* WORK REQUEST *
An exact reproduction of the records is required, with all images left out.
EXERCISE MATERIAL Block Start
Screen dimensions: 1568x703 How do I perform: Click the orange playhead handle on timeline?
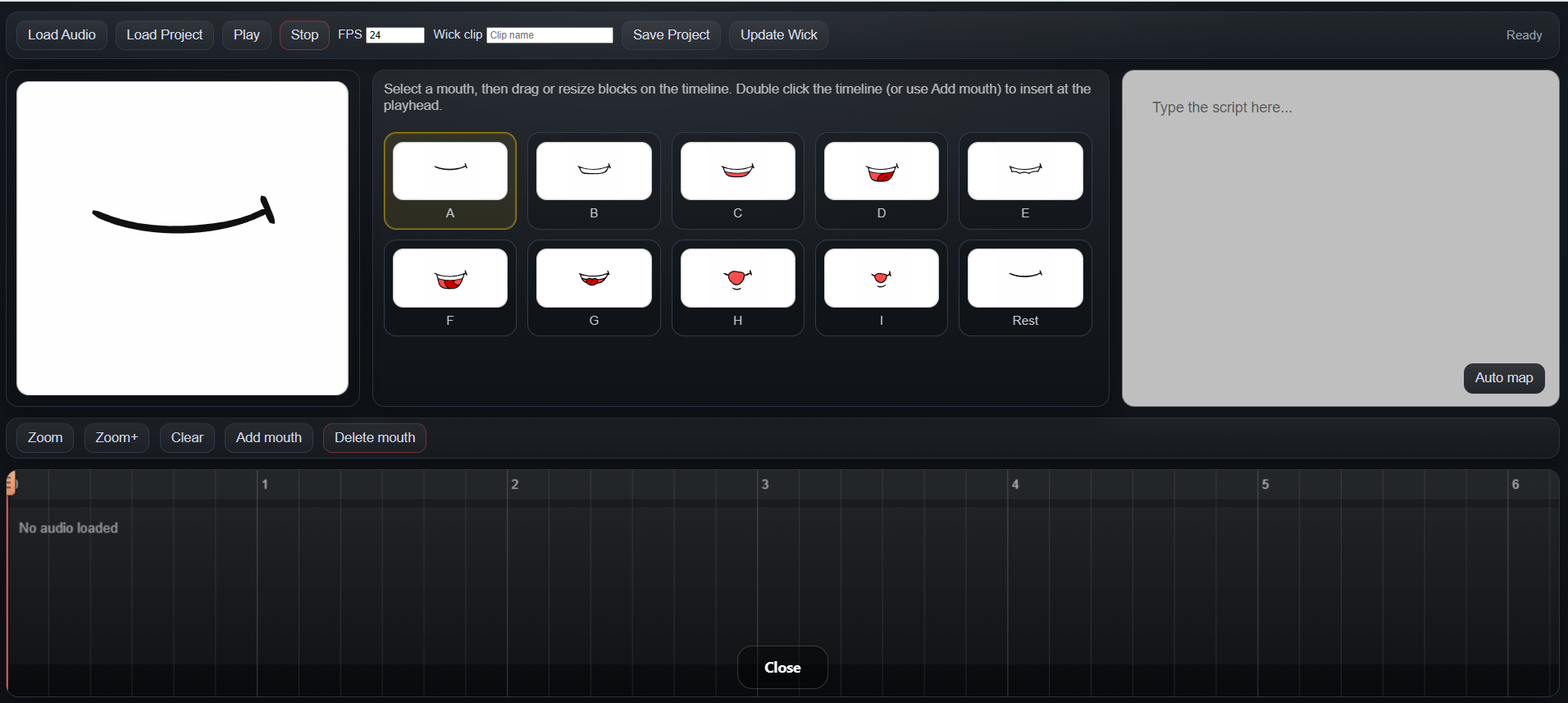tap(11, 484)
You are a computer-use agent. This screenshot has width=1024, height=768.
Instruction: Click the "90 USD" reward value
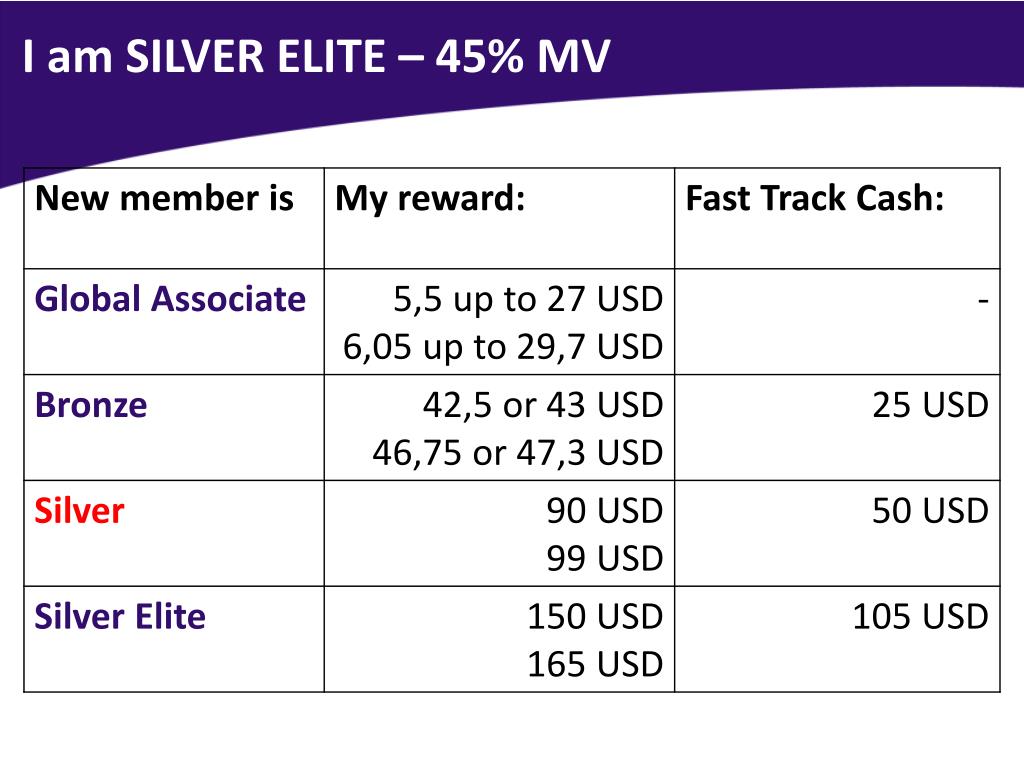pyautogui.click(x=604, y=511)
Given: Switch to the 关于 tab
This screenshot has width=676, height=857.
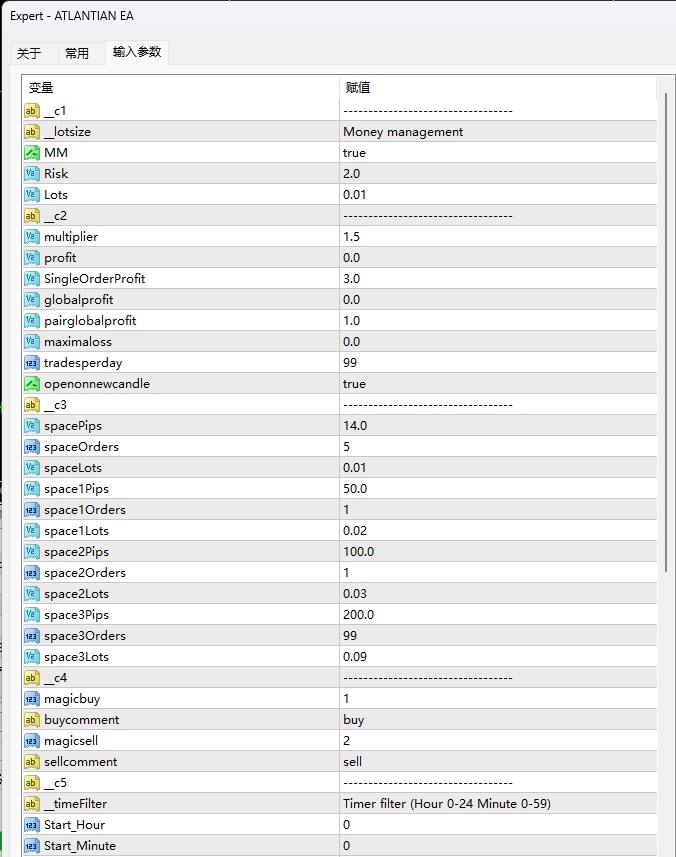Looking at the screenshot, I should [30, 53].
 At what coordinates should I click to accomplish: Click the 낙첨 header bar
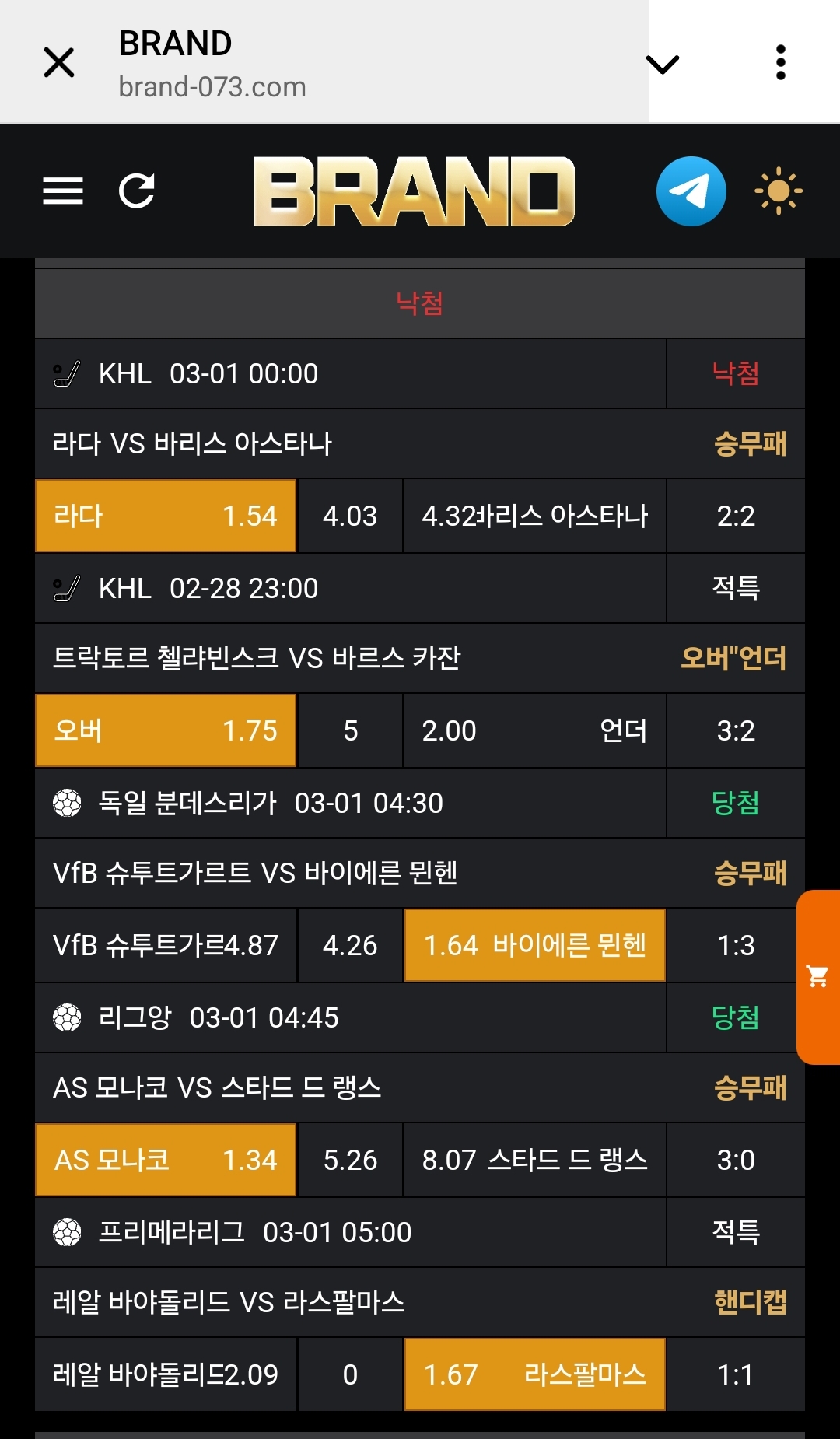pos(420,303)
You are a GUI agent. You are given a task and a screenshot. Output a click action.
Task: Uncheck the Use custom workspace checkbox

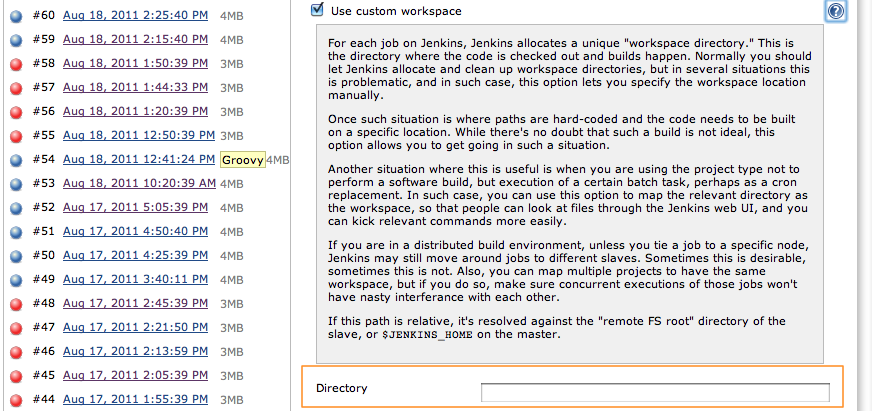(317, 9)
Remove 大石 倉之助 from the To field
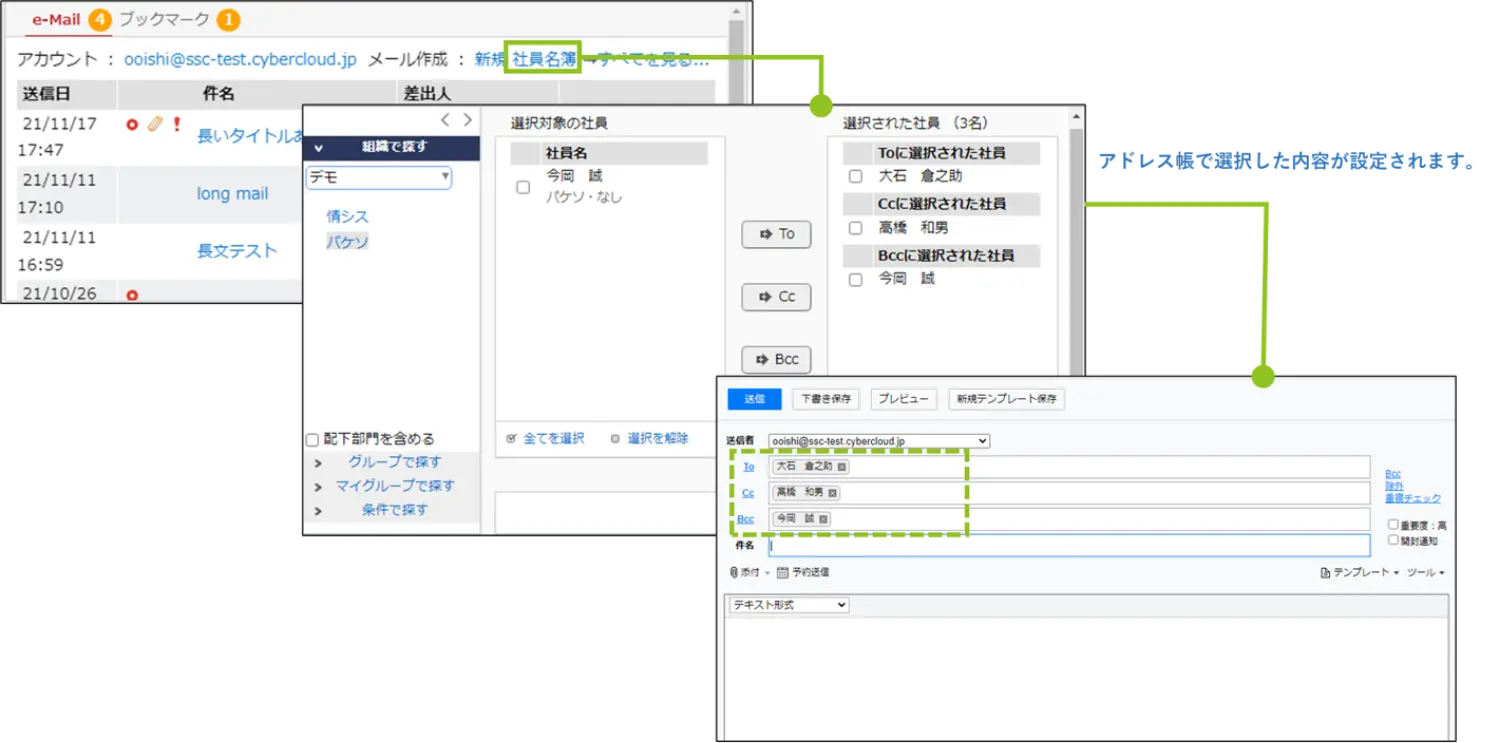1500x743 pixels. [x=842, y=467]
EXERCISE MATERIAL Block End
* TASK SOLUTION *
Screen dimensions: 1568x703 How do I perform: Click the orange playhead handle on timeline?
tap(11, 484)
You are a computer-use agent. This screenshot has width=1024, height=768.
Instruction: Click the "90 USD" reward value
pyautogui.click(x=604, y=511)
Given: Switch to the 关于 tab
This screenshot has width=676, height=857.
Looking at the screenshot, I should [30, 53].
 At what coordinates should I click to accomplish: Click the 낙첨 header bar
pos(420,303)
You are a GUI agent. You are given a task and a screenshot. Output a click action.
Task: Uncheck the Use custom workspace checkbox

(317, 9)
Remove 大石 倉之助 from the To field
1500x743 pixels. [x=842, y=467]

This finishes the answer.